EXERCISE REQUIREMENTS: Leave the pictures out and transcribe every record exactly.

MATERIAL PROVIDED:

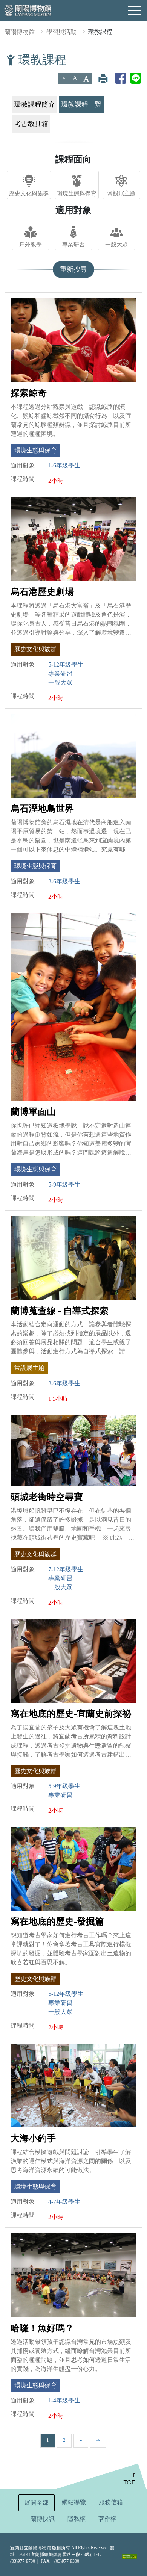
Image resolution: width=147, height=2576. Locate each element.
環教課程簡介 (34, 104)
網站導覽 (74, 2502)
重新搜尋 (73, 269)
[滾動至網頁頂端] (101, 2476)
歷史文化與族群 (29, 193)
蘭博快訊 (43, 2519)
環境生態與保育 (76, 193)
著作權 (107, 2519)
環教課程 (100, 32)
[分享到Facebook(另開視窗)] (120, 78)
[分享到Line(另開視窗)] (135, 78)
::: (3, 58)
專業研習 (73, 244)
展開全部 (36, 2502)
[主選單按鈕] (134, 11)
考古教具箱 (31, 124)
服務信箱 (111, 2502)
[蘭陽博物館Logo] (28, 10)
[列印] (103, 78)
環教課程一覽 (81, 104)
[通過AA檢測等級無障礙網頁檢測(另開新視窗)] (129, 2556)
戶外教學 (30, 244)
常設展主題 (121, 193)
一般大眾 (116, 244)
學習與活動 (61, 32)
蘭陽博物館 (20, 32)
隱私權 (76, 2519)
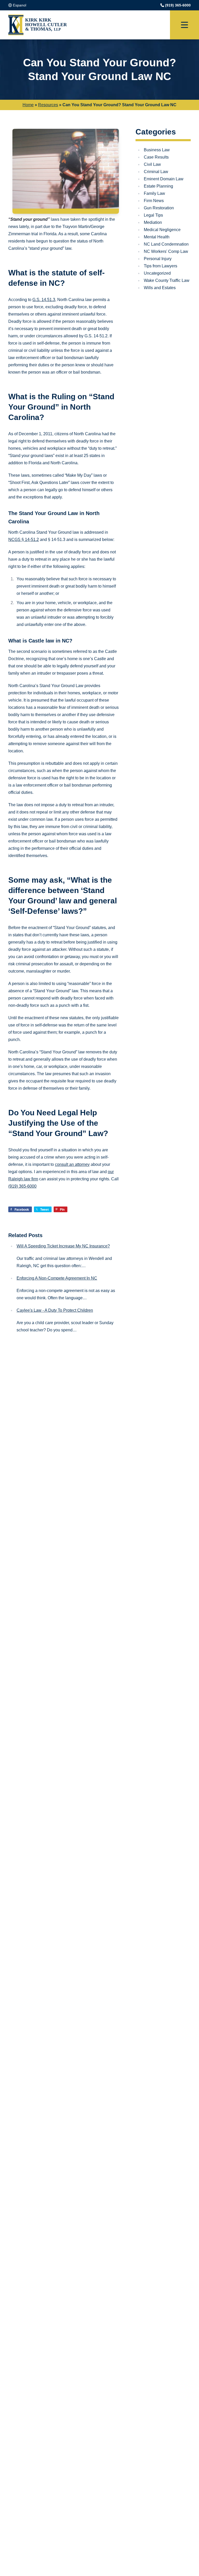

EXERCISE SOLUTION:
Image resolution: width=147, height=2576. Locate each element.
環教課程簡介 (34, 104)
網站導覽 (74, 2502)
重新搜尋 (73, 269)
[滾動至網頁頂端] (101, 2476)
歷史文化與族群 (29, 193)
蘭博快訊 (43, 2519)
環境生態與保育 (76, 193)
著作權 (107, 2519)
環教課程 (100, 32)
[分享到Facebook(另開視窗)] (120, 78)
[分享到Line(另開視窗)] (135, 78)
::: (3, 58)
專業研習 (73, 244)
展開全部 (36, 2502)
[主選單按鈕] (134, 11)
考古教具箱 (31, 124)
服務信箱 (111, 2502)
[蘭陽博物館Logo] (28, 10)
[列印] (103, 78)
環教課程一覽 (81, 104)
[通過AA檢測等級無障礙網頁檢測(另開新視窗)] (129, 2556)
戶外教學 (30, 244)
常設展主題 (121, 193)
一般大眾 (116, 244)
學習與活動 (61, 32)
蘭陽博物館 (20, 32)
隱私權 (76, 2519)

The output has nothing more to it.